Listagem de uma coleção:
- - -

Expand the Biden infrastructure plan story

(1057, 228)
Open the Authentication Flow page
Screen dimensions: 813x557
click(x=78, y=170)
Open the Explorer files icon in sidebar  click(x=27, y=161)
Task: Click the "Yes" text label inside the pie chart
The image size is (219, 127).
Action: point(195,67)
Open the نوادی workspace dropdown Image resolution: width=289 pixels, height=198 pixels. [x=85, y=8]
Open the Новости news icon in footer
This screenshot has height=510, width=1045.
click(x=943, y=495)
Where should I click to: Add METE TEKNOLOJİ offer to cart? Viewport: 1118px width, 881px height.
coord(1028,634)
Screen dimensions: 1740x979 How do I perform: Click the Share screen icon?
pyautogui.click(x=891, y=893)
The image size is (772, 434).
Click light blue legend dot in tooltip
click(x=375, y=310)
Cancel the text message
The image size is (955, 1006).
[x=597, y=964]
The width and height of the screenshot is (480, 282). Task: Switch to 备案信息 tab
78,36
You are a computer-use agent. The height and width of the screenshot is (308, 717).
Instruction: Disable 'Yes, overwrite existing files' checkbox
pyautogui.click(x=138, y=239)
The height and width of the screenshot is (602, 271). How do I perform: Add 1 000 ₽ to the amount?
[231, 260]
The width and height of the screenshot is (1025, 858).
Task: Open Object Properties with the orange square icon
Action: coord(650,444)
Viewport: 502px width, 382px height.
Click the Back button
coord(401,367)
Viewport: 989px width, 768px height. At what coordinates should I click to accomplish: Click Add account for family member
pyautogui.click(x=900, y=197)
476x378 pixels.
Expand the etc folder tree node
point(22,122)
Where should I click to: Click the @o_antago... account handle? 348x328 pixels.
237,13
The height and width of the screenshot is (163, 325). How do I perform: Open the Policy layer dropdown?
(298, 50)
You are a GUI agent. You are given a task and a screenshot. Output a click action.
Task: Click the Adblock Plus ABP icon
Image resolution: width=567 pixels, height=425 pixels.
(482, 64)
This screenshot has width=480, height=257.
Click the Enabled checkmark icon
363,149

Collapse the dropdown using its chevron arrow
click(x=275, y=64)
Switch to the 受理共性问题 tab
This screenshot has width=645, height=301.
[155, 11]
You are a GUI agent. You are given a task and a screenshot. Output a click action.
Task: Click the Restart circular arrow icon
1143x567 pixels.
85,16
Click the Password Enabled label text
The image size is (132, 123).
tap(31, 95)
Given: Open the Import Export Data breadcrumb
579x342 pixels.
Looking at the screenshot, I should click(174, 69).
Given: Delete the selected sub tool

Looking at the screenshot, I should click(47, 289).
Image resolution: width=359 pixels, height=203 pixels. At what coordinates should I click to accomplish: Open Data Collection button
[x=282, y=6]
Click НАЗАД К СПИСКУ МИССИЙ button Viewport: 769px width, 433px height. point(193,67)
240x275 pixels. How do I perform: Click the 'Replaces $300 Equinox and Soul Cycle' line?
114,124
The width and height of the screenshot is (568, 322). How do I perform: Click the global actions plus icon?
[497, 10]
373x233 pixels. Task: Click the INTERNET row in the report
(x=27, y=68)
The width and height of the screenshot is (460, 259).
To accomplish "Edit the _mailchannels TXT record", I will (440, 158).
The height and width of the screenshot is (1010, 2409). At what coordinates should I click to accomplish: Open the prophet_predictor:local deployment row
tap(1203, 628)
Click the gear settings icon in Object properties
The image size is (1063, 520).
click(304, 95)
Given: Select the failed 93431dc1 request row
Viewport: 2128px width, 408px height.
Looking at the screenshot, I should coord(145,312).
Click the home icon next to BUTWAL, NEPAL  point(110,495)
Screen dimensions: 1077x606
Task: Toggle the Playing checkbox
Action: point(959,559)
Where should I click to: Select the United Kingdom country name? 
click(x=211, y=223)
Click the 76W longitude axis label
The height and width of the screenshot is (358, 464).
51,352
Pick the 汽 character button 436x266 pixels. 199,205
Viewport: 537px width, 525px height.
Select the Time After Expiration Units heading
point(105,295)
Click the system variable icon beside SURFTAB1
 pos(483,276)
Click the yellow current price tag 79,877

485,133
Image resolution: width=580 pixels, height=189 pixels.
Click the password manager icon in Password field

- - -

_Descrição do problema_
Troque "Viewport" por "Visible area" em toda a listagem e reproduza-a sem nenhuma outra alteração.

_Resposta final_
Expand the Biden infrastructure plan story

(1057, 228)
Open the Authentication Flow page
Screen dimensions: 813x557
click(x=78, y=170)
Open the Explorer files icon in sidebar  click(x=27, y=161)
Task: Click the "Yes" text label inside the pie chart
The image size is (219, 127).
Action: point(195,67)
Open the نوادی workspace dropdown Image resolution: width=289 pixels, height=198 pixels. [x=85, y=8]
Open the Новости news icon in footer
This screenshot has height=510, width=1045.
click(x=943, y=495)
Where should I click to: Add METE TEKNOLOJİ offer to cart? Visible area: 1118px width, 881px height.
coord(1028,634)
Screen dimensions: 1740x979 How do I perform: Click the Share screen icon?
pyautogui.click(x=891, y=893)
The image size is (772, 434).
Click light blue legend dot in tooltip
click(x=375, y=310)
Cancel the text message
The image size is (955, 1006).
[x=597, y=964]
The width and height of the screenshot is (480, 282). Task: Switch to 备案信息 tab
78,36
You are a computer-use agent. The height and width of the screenshot is (308, 717).
Instruction: Disable 'Yes, overwrite existing files' checkbox
pyautogui.click(x=138, y=239)
The height and width of the screenshot is (602, 271). How do I perform: Add 1 000 ₽ to the amount?
[231, 260]
The width and height of the screenshot is (1025, 858).
Task: Open Object Properties with the orange square icon
Action: coord(650,444)
Visible area: 502px width, 382px height.
Click the Back button
coord(401,367)
Visible area: 989px width, 768px height. At what coordinates should I click to accomplish: Click Add account for family member
pyautogui.click(x=900, y=197)
476x378 pixels.
Expand the etc folder tree node
point(22,122)
Where should I click to: Click the @o_antago... account handle? 348x328 pixels.
237,13
The height and width of the screenshot is (163, 325). How do I perform: Open the Policy layer dropdown?
(298, 50)
You are a GUI agent. You are given a task and a screenshot. Output a click action.
Task: Click the Adblock Plus ABP icon
Image resolution: width=567 pixels, height=425 pixels.
(482, 64)
This screenshot has width=480, height=257.
Click the Enabled checkmark icon
363,149

Collapse the dropdown using its chevron arrow
click(x=275, y=64)
Switch to the 受理共性问题 tab
This screenshot has width=645, height=301.
[155, 11]
You are a GUI agent. You are given a task and a screenshot. Output a click action.
Task: Click the Restart circular arrow icon
1143x567 pixels.
85,16
Click the Password Enabled label text
The image size is (132, 123).
tap(31, 95)
Given: Open the Import Export Data breadcrumb
579x342 pixels.
Looking at the screenshot, I should click(174, 69).
Given: Delete the selected sub tool

Looking at the screenshot, I should click(47, 289).
Image resolution: width=359 pixels, height=203 pixels. At what coordinates should I click to accomplish: Open Data Collection button
[x=282, y=6]
Click НАЗАД К СПИСКУ МИССИЙ button Visible area: 769px width, 433px height. point(193,67)
240x275 pixels. How do I perform: Click the 'Replaces $300 Equinox and Soul Cycle' line?
114,124
The width and height of the screenshot is (568, 322). How do I perform: Click the global actions plus icon?
[497, 10]
373x233 pixels. Task: Click the INTERNET row in the report
(x=27, y=68)
The width and height of the screenshot is (460, 259).
To accomplish "Edit the _mailchannels TXT record", I will (440, 158).
The height and width of the screenshot is (1010, 2409). At what coordinates should I click to accomplish: Open the prophet_predictor:local deployment row
tap(1203, 628)
Click the gear settings icon in Object properties
The image size is (1063, 520).
click(304, 95)
Given: Select the failed 93431dc1 request row
Visible area: 2128px width, 408px height.
Looking at the screenshot, I should coord(145,312).
Click the home icon next to BUTWAL, NEPAL  point(110,495)
Screen dimensions: 1077x606
Task: Toggle the Playing checkbox
Action: point(959,559)
Where should I click to: Select the United Kingdom country name? 
click(x=211, y=223)
Click the 76W longitude axis label
The height and width of the screenshot is (358, 464).
51,352
Pick the 汽 character button 436x266 pixels. 199,205
Visible area: 537px width, 525px height.
Select the Time After Expiration Units heading
point(105,295)
Click the system variable icon beside SURFTAB1
 pos(483,276)
Click the yellow current price tag 79,877

485,133
Image resolution: width=580 pixels, height=189 pixels.
Click the password manager icon in Password field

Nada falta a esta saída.